PROBLEM DETAILS — Below are records; please set down exactly the lines from the first through the one containing "Click the top AFC".

SUPPLIED MATERIAL section start

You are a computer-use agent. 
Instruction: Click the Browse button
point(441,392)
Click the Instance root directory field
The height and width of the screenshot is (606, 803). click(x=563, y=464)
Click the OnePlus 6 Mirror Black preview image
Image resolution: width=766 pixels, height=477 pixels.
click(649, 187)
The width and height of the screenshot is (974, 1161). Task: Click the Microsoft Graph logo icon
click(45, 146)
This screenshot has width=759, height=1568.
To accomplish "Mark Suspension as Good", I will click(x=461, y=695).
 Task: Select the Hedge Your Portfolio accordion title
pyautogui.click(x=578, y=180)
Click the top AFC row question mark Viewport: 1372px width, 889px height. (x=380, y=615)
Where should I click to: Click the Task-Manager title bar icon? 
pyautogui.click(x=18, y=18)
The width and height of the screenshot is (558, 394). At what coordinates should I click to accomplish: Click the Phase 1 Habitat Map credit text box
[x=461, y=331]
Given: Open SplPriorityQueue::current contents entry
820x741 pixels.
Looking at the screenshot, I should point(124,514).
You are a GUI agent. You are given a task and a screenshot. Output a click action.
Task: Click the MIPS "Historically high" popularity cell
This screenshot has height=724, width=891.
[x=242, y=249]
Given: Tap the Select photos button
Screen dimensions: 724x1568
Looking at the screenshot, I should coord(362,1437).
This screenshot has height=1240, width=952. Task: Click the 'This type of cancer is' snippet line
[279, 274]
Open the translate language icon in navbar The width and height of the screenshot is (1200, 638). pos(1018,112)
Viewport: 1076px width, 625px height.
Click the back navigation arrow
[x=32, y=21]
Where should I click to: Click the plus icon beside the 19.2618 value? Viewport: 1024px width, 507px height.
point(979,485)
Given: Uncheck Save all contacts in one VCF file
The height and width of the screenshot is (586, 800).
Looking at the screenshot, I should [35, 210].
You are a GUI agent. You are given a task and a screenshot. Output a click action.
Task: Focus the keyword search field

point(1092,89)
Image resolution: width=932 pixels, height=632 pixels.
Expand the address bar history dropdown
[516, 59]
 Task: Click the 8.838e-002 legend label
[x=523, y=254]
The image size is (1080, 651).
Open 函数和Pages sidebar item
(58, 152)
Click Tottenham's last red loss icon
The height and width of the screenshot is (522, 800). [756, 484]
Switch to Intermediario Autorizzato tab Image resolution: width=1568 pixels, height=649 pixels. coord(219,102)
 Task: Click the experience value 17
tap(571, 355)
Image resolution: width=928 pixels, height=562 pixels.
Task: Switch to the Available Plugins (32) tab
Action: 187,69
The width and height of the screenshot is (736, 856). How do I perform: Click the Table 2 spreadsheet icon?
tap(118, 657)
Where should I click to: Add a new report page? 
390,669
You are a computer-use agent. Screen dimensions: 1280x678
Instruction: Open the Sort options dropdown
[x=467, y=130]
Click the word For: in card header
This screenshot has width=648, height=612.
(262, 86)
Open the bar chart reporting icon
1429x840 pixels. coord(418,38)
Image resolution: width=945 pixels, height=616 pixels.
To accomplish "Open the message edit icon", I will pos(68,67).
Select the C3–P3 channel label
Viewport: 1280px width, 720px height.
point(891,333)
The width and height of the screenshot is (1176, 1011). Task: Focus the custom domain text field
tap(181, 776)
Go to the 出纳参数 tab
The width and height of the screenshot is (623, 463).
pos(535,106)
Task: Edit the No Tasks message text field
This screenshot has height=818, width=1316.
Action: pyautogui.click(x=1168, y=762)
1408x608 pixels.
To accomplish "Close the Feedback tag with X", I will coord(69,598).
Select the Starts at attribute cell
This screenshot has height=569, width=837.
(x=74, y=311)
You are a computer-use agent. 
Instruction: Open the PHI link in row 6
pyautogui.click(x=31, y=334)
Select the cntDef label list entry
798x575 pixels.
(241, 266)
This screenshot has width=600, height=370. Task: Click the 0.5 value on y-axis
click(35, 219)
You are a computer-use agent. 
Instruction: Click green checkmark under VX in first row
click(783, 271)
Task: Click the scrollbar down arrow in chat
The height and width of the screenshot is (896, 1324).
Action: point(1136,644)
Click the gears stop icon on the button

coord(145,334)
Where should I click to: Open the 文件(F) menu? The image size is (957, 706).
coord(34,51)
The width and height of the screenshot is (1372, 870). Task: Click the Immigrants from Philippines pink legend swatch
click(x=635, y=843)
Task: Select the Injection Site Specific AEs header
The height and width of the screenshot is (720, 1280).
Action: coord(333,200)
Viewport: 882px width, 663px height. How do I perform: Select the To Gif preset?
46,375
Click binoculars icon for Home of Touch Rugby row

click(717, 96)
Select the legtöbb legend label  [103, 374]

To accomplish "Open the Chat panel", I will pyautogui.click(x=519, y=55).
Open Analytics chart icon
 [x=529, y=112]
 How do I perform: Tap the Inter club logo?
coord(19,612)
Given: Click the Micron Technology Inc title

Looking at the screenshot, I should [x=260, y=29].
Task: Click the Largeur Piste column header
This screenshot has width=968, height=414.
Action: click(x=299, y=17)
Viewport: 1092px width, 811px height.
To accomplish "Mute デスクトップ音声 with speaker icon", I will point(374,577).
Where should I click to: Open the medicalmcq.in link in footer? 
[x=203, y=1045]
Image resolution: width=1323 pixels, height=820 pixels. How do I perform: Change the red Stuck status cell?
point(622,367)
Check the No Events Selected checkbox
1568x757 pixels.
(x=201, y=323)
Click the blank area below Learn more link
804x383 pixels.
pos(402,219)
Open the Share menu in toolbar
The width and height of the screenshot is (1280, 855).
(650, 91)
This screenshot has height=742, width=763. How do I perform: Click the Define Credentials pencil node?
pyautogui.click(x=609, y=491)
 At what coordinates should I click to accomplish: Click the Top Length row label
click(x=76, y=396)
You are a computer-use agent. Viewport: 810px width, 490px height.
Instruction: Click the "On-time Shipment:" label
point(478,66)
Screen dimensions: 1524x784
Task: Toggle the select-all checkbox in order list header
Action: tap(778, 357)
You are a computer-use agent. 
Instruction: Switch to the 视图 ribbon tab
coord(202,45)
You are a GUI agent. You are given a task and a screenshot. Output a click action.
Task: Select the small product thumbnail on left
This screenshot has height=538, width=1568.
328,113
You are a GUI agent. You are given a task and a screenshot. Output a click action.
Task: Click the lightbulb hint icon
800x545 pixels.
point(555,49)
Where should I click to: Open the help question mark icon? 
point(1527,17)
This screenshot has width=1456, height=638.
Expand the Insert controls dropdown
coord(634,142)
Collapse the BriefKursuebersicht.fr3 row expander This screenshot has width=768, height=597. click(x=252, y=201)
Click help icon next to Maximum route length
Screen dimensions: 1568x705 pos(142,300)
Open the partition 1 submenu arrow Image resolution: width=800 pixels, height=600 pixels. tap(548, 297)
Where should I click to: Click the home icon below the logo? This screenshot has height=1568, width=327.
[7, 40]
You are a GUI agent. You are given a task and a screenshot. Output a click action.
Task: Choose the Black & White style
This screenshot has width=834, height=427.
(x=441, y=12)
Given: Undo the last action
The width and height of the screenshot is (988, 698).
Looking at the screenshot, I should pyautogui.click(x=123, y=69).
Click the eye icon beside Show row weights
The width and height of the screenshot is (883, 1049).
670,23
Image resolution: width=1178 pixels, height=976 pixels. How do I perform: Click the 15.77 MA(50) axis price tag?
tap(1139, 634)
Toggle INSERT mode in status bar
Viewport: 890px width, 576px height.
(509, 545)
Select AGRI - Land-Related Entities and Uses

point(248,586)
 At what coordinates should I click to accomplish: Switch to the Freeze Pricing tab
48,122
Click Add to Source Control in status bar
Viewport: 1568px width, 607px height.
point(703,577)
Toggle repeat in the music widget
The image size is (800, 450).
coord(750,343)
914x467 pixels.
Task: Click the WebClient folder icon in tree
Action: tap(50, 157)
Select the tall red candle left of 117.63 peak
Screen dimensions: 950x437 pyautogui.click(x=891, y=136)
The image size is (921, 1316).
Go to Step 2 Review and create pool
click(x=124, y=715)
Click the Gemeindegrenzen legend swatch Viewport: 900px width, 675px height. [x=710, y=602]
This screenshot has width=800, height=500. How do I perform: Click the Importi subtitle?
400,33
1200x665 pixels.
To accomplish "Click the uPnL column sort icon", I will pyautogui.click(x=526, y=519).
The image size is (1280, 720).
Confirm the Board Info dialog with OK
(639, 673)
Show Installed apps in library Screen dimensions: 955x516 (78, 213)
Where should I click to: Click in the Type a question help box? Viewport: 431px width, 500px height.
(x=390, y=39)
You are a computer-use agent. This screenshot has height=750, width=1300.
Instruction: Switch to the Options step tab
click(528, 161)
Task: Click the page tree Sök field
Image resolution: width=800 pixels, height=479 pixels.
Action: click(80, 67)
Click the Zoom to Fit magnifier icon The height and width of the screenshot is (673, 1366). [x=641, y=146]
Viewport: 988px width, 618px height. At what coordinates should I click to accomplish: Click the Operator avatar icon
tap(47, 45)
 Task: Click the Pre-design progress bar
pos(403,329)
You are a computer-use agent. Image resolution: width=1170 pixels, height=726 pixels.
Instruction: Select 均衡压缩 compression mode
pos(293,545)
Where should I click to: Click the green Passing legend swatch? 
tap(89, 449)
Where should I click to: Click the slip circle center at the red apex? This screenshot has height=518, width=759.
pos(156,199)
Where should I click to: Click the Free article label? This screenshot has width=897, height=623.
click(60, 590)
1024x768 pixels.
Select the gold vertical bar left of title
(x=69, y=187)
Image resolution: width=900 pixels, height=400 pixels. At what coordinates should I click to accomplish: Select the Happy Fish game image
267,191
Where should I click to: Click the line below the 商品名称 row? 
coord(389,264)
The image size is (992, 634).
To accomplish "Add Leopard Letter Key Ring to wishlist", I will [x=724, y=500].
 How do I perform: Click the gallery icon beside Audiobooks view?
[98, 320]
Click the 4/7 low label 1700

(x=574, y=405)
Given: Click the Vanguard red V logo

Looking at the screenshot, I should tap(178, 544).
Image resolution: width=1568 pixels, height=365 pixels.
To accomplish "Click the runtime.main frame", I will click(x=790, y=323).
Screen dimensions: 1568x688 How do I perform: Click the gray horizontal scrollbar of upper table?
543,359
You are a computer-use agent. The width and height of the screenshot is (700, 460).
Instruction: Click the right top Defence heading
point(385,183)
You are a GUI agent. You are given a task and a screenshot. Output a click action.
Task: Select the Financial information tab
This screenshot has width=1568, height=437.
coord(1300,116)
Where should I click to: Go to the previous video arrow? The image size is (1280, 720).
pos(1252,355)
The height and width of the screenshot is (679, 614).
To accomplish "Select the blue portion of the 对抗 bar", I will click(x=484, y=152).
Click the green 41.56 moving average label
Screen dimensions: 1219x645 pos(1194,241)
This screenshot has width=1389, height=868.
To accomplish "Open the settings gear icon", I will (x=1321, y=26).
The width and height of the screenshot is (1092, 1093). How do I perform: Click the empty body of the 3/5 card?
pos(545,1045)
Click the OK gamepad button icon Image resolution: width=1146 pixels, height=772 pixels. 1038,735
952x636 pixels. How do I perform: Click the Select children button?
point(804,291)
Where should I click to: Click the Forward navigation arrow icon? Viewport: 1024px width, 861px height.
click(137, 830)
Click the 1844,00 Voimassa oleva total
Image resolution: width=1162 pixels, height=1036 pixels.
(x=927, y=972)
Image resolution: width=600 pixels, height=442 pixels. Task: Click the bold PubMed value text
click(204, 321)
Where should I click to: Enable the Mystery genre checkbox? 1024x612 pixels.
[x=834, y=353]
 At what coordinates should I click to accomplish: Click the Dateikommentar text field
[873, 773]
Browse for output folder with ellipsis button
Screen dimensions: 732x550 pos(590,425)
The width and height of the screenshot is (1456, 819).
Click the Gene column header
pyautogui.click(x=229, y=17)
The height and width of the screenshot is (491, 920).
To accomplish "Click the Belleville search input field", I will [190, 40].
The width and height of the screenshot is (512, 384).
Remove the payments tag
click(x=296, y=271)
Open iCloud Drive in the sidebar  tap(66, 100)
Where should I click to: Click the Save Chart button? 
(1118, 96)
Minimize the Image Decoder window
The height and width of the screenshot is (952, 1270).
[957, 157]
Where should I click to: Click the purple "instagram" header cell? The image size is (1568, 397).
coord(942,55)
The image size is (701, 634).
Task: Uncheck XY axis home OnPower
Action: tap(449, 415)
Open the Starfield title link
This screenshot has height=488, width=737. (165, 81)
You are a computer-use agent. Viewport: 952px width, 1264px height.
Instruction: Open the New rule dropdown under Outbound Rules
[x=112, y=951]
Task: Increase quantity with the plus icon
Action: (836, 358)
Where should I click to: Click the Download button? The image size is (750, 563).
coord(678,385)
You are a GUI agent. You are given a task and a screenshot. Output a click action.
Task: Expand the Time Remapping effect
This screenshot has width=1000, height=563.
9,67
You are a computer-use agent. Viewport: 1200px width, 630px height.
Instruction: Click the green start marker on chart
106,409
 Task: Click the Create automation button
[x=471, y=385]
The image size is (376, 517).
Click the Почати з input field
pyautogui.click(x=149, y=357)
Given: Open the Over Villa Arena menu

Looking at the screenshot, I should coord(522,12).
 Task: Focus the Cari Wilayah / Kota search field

SUPPLIED MATERIAL section end

ANSWER AREA —
You are a computer-use agent. 
Instruction: Click the Browse button
point(441,392)
Click the Instance root directory field
The height and width of the screenshot is (606, 803). click(x=563, y=464)
Click the OnePlus 6 Mirror Black preview image
Image resolution: width=766 pixels, height=477 pixels.
click(649, 187)
The width and height of the screenshot is (974, 1161). Task: Click the Microsoft Graph logo icon
click(45, 146)
This screenshot has width=759, height=1568.
To accomplish "Mark Suspension as Good", I will click(x=461, y=695).
 Task: Select the Hedge Your Portfolio accordion title
pyautogui.click(x=578, y=180)
Click the top AFC row question mark Viewport: 1372px width, 889px height. (x=380, y=615)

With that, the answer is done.